While we’re all being thrust into a much different environment than high school, some people are bound to need more help than others, and perhaps there’s a solution to solve the too-lax acceptance rate and combat poor grades in classes from students who are wholly unprepared.

I propose that Eastern decrease the number of students that it accepts every year and create transition schools for those students who are academically unprepared to come to college. While college is not for everyone, there is a certain unfair societal pressure urging everyone to go to a good school so that each person can earn more money and have better job opportunities. However, the purpose of a transition school would be to help students who do not quite meet increased college acceptance requirements catch up with their better prepared peers. Strategically-placed transition schools could offer writing-intensive classes to teach grammar and composition skills, basic mathematics classes, and other core classes that would lead to an associate’s degree.

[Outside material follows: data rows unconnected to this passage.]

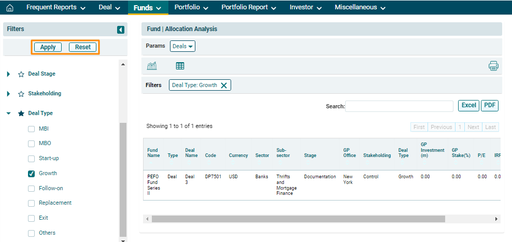Screen dimensions: 512x242
Task: Collapse the Filters panel arrow icon
Action: point(121,30)
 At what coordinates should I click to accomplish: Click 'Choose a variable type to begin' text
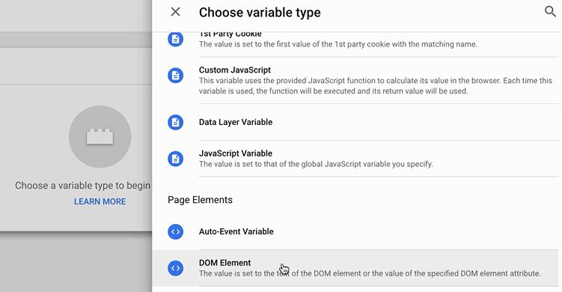click(83, 186)
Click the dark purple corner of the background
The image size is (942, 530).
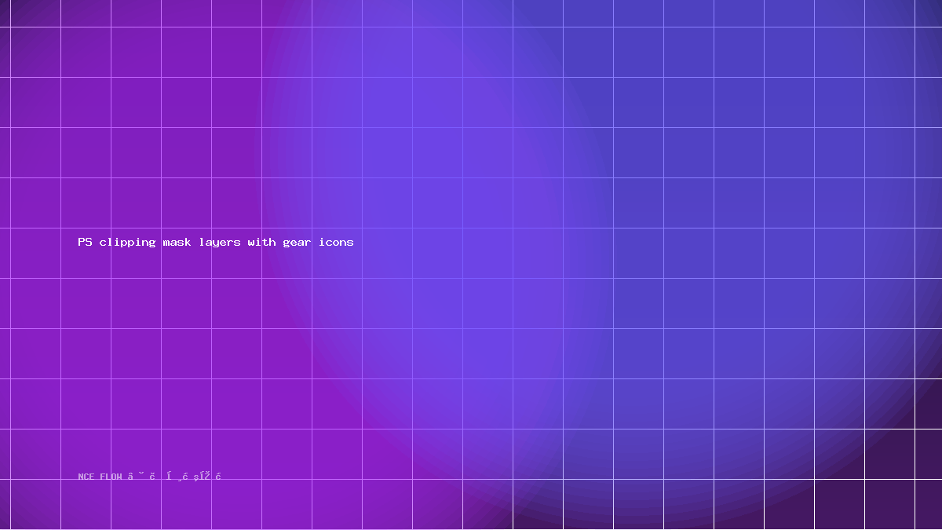click(x=903, y=495)
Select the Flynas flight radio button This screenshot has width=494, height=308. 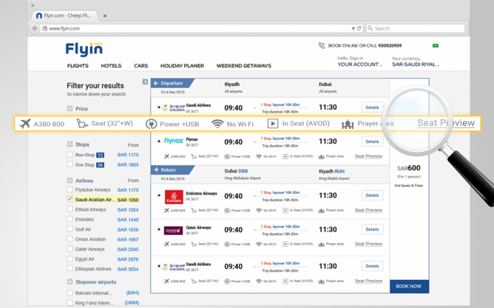[x=159, y=141]
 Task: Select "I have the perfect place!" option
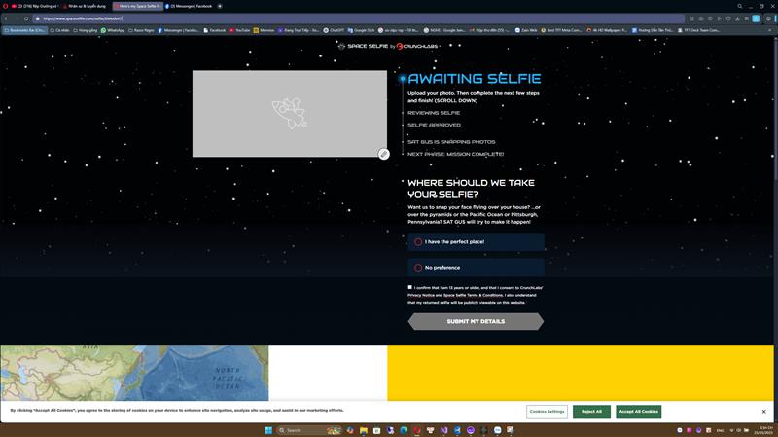[419, 242]
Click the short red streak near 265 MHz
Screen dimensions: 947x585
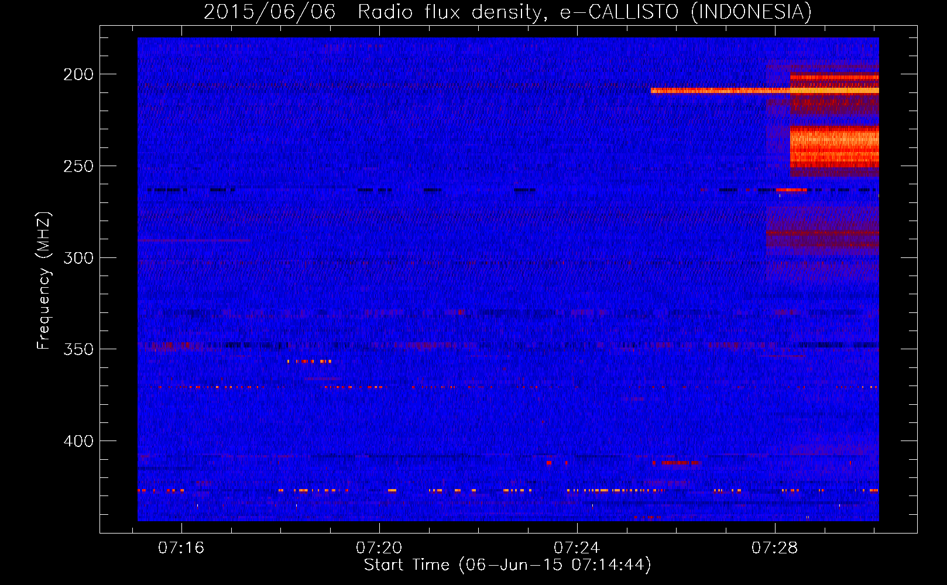791,190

These transition schools would take students two years to get through, culminating with a required written paper. Based on the scoring of this paper, students could be offered priority acceptance to Eastern if they show adequate progress and writing skills. If an applicant feels slighted for being accepted into the transition school, perhaps they shouldn’t be coming to the campus at all.

College should be for those who truly want to be there, and by accepting most of the applicants that apply to Eastern, our university is only fostering an environment of apathy and carelessness with its too-low standards.